Ixazomib (applies to ixazomib) peripheral neuropathy
Moderate Potential Hazard, Moderate plausibility.
Peripheral neuropathy has been reported with the use of ixazomib. Patients should be monitored for symptoms of neuropathy, and those experiencing new or worsening peripheral neuropathy may require dose modification.
Ixazomib (applies to ixazomib) renal impairment
Moderate Potential Hazard, Moderate plausibility. Applicable conditions: Renal Dysfunction
In pharmacokinetic (PK) studies of ixazomib, mean AUC was 39% higher in patients with severe renal dysfunction (CrCl less than 30 mL/min) or ESRD requiring dialysis as compared to patients with normal renal function (CrCl at least 90 mL/min). The PKs of ixazomib were similar in patients with normal renal function and in patients with mild or moderate renal dysfunction (CrCl at least 30 mL/min) based on population PK analysis. The starting dose should be reduced in patients with severe renal dysfunction or ESRD requiring dialysis; caution should be exercised in these patients. Ixazomib is not dialyzable and therefore can be administered without regard to the timing of dialysis.

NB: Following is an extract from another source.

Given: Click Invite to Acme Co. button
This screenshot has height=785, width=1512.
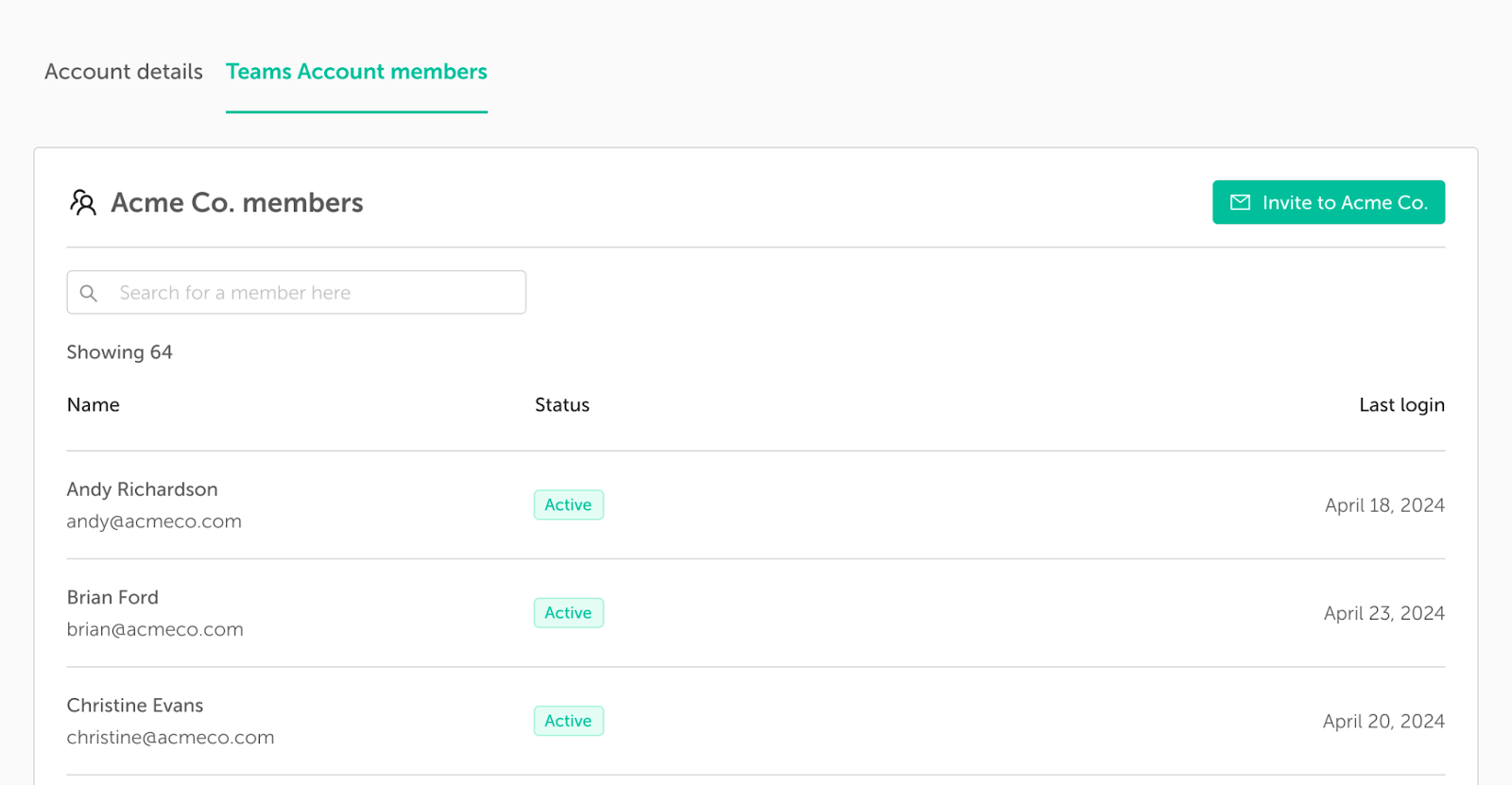Looking at the screenshot, I should pos(1329,202).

Ixazomib (applies to ixazomib) thrombocytopenia
Moderate Potential Hazard, Moderate plausibility.
Thrombocytopenia has been reported with the use of ixazomib. Before starting a new cycle of therapy, platelet count should be at least 75,000/mm3. Platelet counts should be monitored at least monthly during treatment; more frequent monitoring should be considered during the first 3 cycles. Thrombocytopenia should be managed with dose modifications and platelet transfusions as per standard medical guidelines.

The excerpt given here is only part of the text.